This story was a finalist for the 2019 “Best Literary Coverage” for online Peter Lisagor Award from the Chicago Headline Club
Halfway through his new biography of Nelson Algren, Never a Lovely So Real, Colin Asher recounts a story the novelist once told about F. Scott Fitzgerald, who thrust himself into his work so whole-heartedly that “he could no longer be both a good writer and a decent person.” The author of The Great Gatsby and This Side of Paradise instead became like “the beady-eyed men I used to see on the commuting train…men who didn’t care whether the world tumbled into chaos tomorrow.”

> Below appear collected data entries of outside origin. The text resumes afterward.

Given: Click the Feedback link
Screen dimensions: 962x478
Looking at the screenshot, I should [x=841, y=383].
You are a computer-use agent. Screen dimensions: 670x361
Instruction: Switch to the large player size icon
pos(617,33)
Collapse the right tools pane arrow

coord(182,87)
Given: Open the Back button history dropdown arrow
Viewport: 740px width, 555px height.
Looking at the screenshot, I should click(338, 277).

Algren’s point is that the writer is engaged in a permanent flirtation with unhappiness, if they’re good. (If they’re bad, or just a hack, he thinks their life is easy enough.) Reading Asher’s book—a thorough account of the contours of Algren’s own unhappinesses—it’s difficult not to think of this anecdote, and its demand that the writer subordinate their life to their art. Algren was once so poised for success that after the release of his most successful novel, The Man With the Golden Arm, which won the inaugural National Book Award, Ernest Hemingway wrote a note in his copy that said, “Ok, kid, you beat Dostoyevsky.” But political persecution, aided by a turbulent personality, meant that Algren practically stopped writing at the height of his career, and the books he did put out were tepidly received. His reputation faded in the world at large, helped on by his critics, who derided him as a “bard of the stumblebum.”

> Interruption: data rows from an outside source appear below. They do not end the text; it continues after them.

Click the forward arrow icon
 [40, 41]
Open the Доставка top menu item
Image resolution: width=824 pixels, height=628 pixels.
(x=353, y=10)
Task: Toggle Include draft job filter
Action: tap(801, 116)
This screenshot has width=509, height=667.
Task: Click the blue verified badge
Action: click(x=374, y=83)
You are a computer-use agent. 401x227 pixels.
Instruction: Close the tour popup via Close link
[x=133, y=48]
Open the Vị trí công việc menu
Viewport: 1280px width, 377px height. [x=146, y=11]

Asher’s book is, in some ways, a long argument for why Algren and his work deserve to be revisited. (He may overemphasize the point slightly. Even at his nadir, Algren’s reputation in Chicago and among other authors remained robust: his contemporary admirers include Don DeLillo, Kurt Vonnegut, and Cormac McCarthy.) It also offers a challenge to anyone living in Chicago: how do you engage well with the work and intention of a writer whose words about the city have been picked over to the point of becoming a cliche?

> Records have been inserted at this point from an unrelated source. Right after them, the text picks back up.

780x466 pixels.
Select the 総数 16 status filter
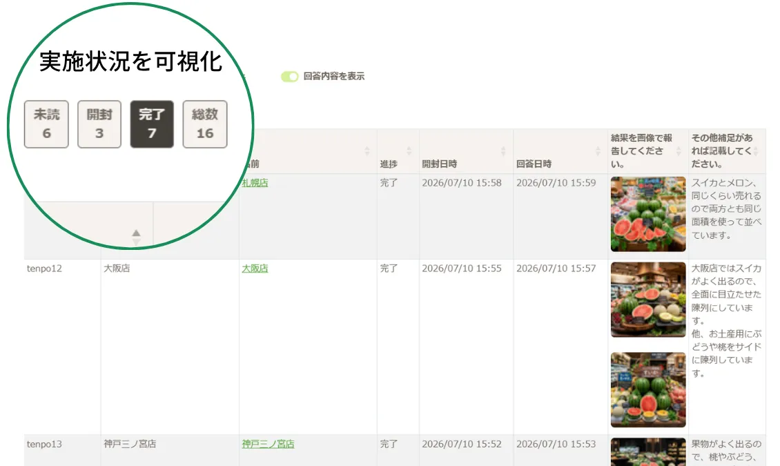click(x=205, y=124)
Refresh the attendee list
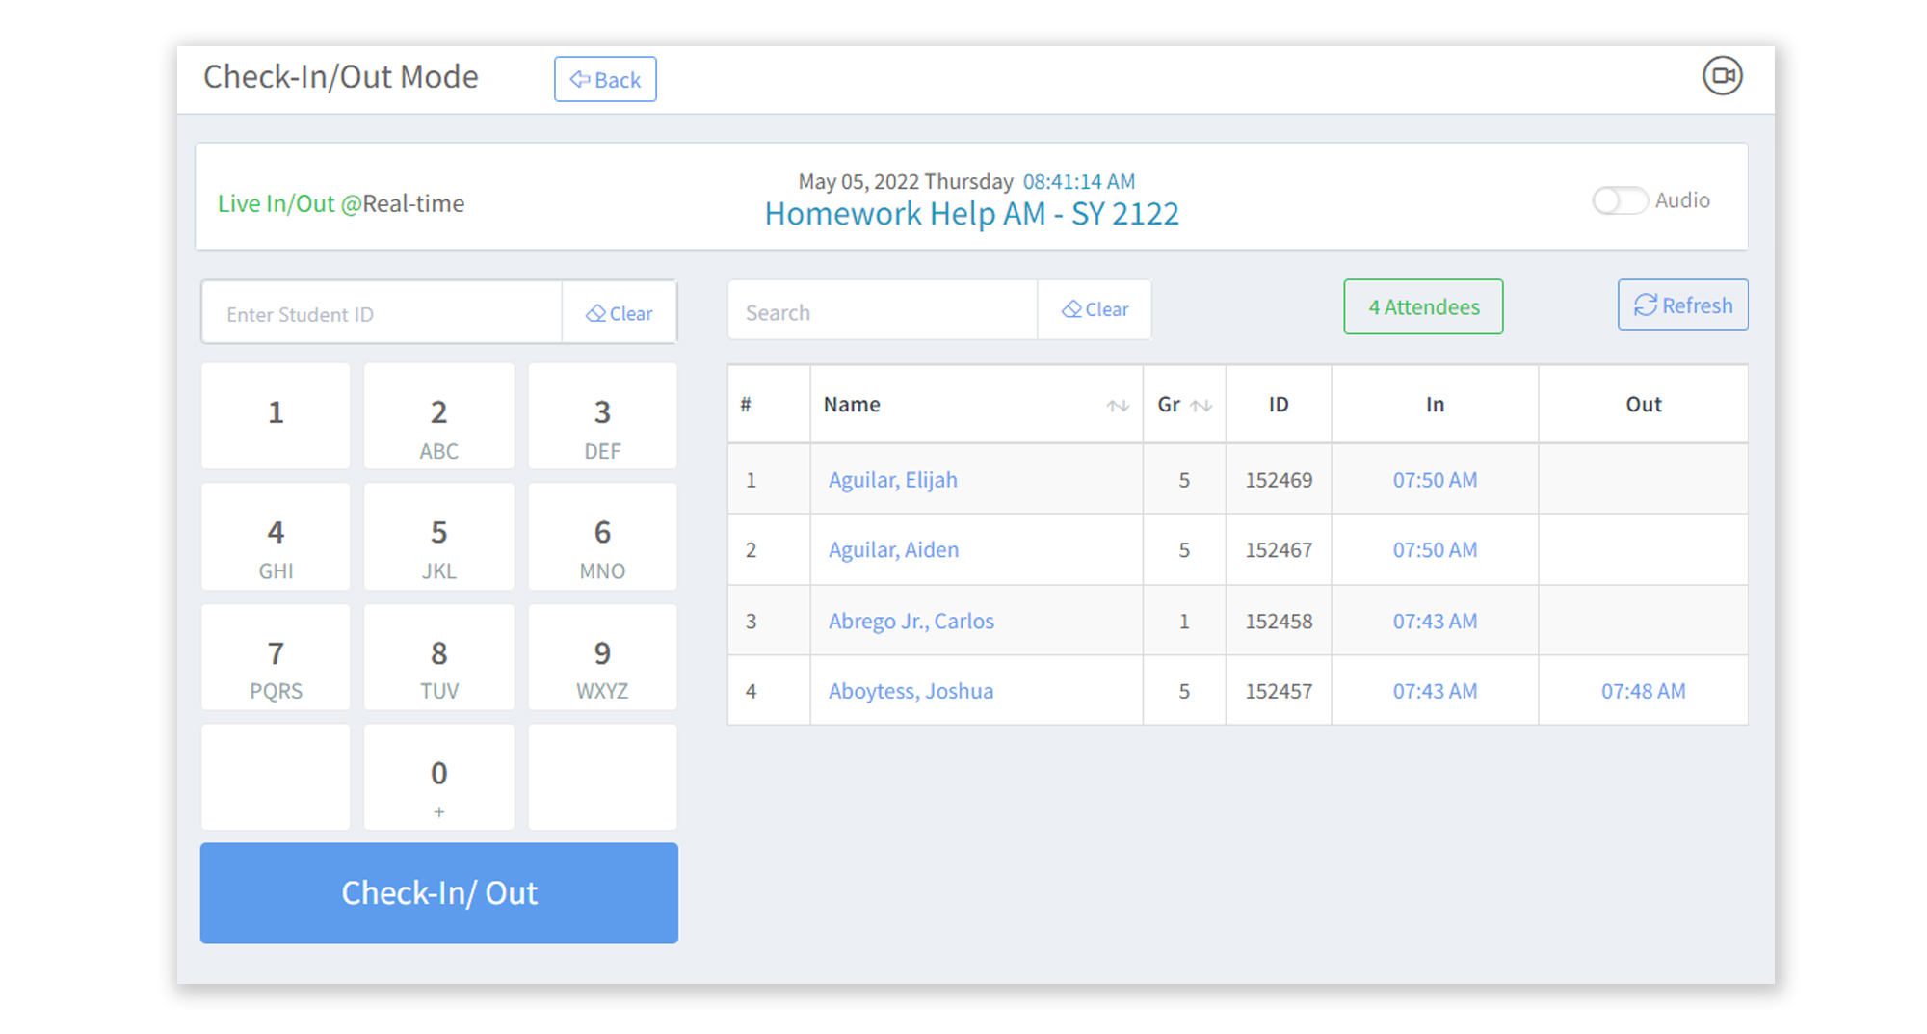 click(x=1682, y=305)

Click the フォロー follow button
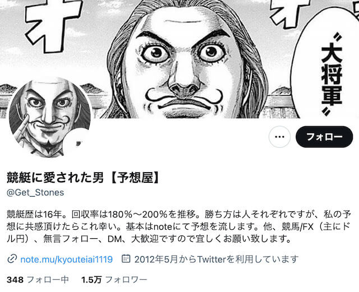324,137
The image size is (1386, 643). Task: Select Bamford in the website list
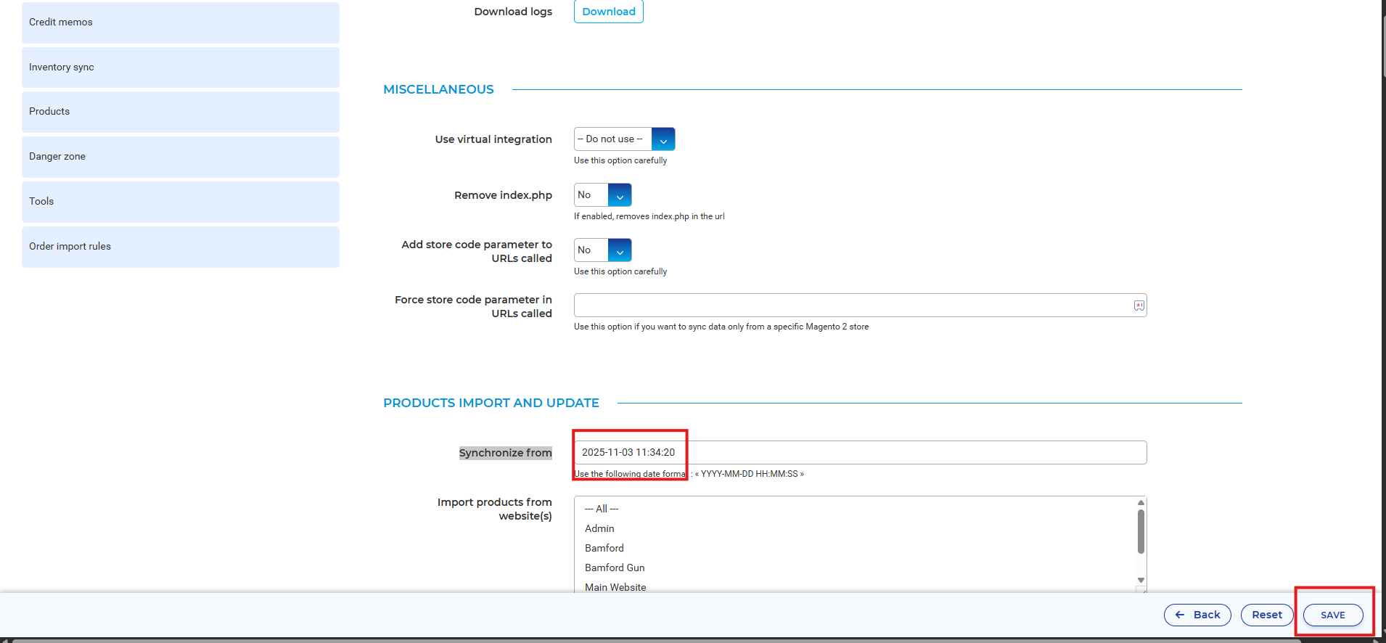(x=604, y=548)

Nelson Algren grew up in South Shore, at 71st Street and South Park Avenue (now MLK Drive), where he chased after brewery trucks, collecting and drinking sickly sweet canfuls of yeast and malt. In 1920, when he was eleven, his family moved to a Jewish neighborhood in Albany Park. Over the course of his life he’d hop around the city—from a small garden apartment at 35th and Cottage Grove to a three-flat in Wicker Park. It was in the latter neighborhood, in Chicago’s old Polish Triangle, that he gathered much of the material for The Man With the Golden Arm.
The story of Algren’s life makes it clear that he was a turbulent personality, always attracted to extreme positions. Sometimes, this took the form of attempts at radical reinvention. In college at the University of Illinois, he read Marcus Aurelius and became a Stoic, enduring cold showers at 6am and oatmeal with salt for breakfast. He wasn’t particularly successful at living up to this ideal—“I was always perpetually falling off this grand plane that I had arranged,” he said in a later interview. Engagement in “an extended contest between virtue and sin,” as Asher puts it, gave Algren’s life meaning that, in a quotidian college town, it would otherwise have lacked.
Algren was fully capable of self-destruction, too. During the early fifties, at the height of his literary success, he gambled away the money his publisher sent him, asked them for more, and lost that too. He remarried his ex-wife, Amanda Kontowicz, while in love with another woman, Paula Bays; Asher writes that, after finishing the vows, Algren kissed Bays before Kontowicz. (He then wrote an agonized letter to another great love of his, Simone de Beauvoir, declaring that he had “made a horrible mistake.”)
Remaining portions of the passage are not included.